Historicum 20 - Forum Zeitgeschichte

Historicum 20 – Zeitgeschichte hautnah erleben in Bad Arolsen

Das Historicum 20 ist ein modernes Museum in der ehemaligen Kaserne von Bad Arolsen. Es liegt am Oberen Alleefeld – einem geschichtsträchtigen Ort, der die Stadt im 20. Jahrhundert stark geprägt hat.

Vier Epochen – eine faszinierende Dauerausstellung

Das Museum nimmt Sie mit auf eine spannende Reise durch vier wichtige Zeitabschnitte:

  • Fürstentum Waldeck (1867–1918)
  • Weimarer Republik (1919–1933)
  • Nationalsozialismus (1933–1945)
  • Belgische Garnison (1952–1994)

In den Ausstellungsräumen finden Sie Informationstafeln, historische Fotos, Filme und Audiostationen. Besonders berührend sind die Lebensgeschichten von Georg Groscurth, einem mutigen Arzt im Widerstand, und der bekannten Schriftstellerin Christine Brückner – beide besuchten in Bad Arolsen die Schule.

Besichtigungen nach Vereinbarung - Eintritt frei

Im Januar 2012 wurde die Dauerpräsentation im Stabsgebäude eröffnet. Das Foyer und der große Raum im Erdgeschoss sind der Geschichte der Arolsen Archives als Zentrum humanitärer Hilfe gewidmet.

Als Bestandteil des Gesamtkonzeptes folgt im Erdgeschoss das "Schularchiv", in dem pädagogisches Arbeiten möglich ist. In diesem Geschichtslabor werden ausgesuchte Dokumente und Materialien zu Themenfragen bzw. Biografien erarbeitet. Darüber hinaus wurde ein Jugendforum gegründet. Hier wird Schülerinnen und Schülern die Möglichkeit geboten, ihre Ausarbeitungen und Präsentationen zu zeitgeschichtlichen Themen, wie z.B. Architektur des Nationalsozialismus in Arolsen, öffentlich vorzustellen.

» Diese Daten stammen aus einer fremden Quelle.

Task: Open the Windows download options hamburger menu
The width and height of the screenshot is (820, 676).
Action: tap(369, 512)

Die Zelle im Erdgeschoss beinhaltet die Themeneinheit "Aus dem Familien-Album". Hier werden exemplarisch Migrantenfamilien, die selbst über ihre Familiengeschichten berichten, vorgestellt.
In den Zellen des Obergeschosses werden chronologisch die Themen: "Von der Residenzstadt zur umjubelten Garnison" (1867 bis 1918), "Keiner will sie haben" (1919 bis 1933), "Auf Hitler vereidigt" (1933 bis 1945) und "Von der Besatzung zur Freundschaft" (1952 bis 1994) dargestellt. Zur Vermittlung dieser komplexen Themen werden verschiedene Ebenen verwendet.

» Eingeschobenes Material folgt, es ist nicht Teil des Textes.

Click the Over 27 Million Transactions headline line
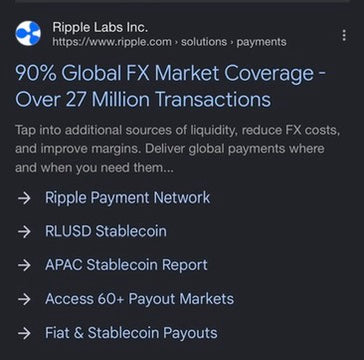364x360 pixels. 143,99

Die Nischen in den Fluren werden zur Darstellung der inhaltlichen Gliederung genutzt. Informationsbänder bilden einen Zeitstrahl ab. Der zeigt, was im Gelände Oberes Alleefeld, was in Arolsen, was in Deutschland und was anderswo geschah. In den einzelnen Zellen wird dann jeweils ein inhaltlicher Fokus gebildet, z.B. in dem Abschnitt 1919 bis 1933 – zwei später bedeutende Schüler des damals in der Kaserne eingerichteten Gymnasiums – der Arzt und spätere Widerstandskämpfer Georg Groscurth und die Schriftstellerin Christine Brückner vorgestellt. Er machte 1923 in Arolsen sein Abitur; sie erlebte den Einzug der SA in das Kasernengelände. 

Zusätzliche Vermittlungsformen wie Infoboxen, digitale Stationen, Audiostationen, Präsentationsmöglichkeiten für Filme und Filmdokumente werden eingesetzt.

Ideal für Ausflüge und Gruppen

Das Museum eignet sich perfekt für:

  • Familienausflüge
  • Schulklassen
  • Touristen und Kurgäste
  • Einheimische mit Interesse an Lokalgeschichte

Ein Besuch lässt sich wunderbar mit einem Spaziergang durch Bad Arolsen oder einem Abstecher zum Residenzschloss verbinden.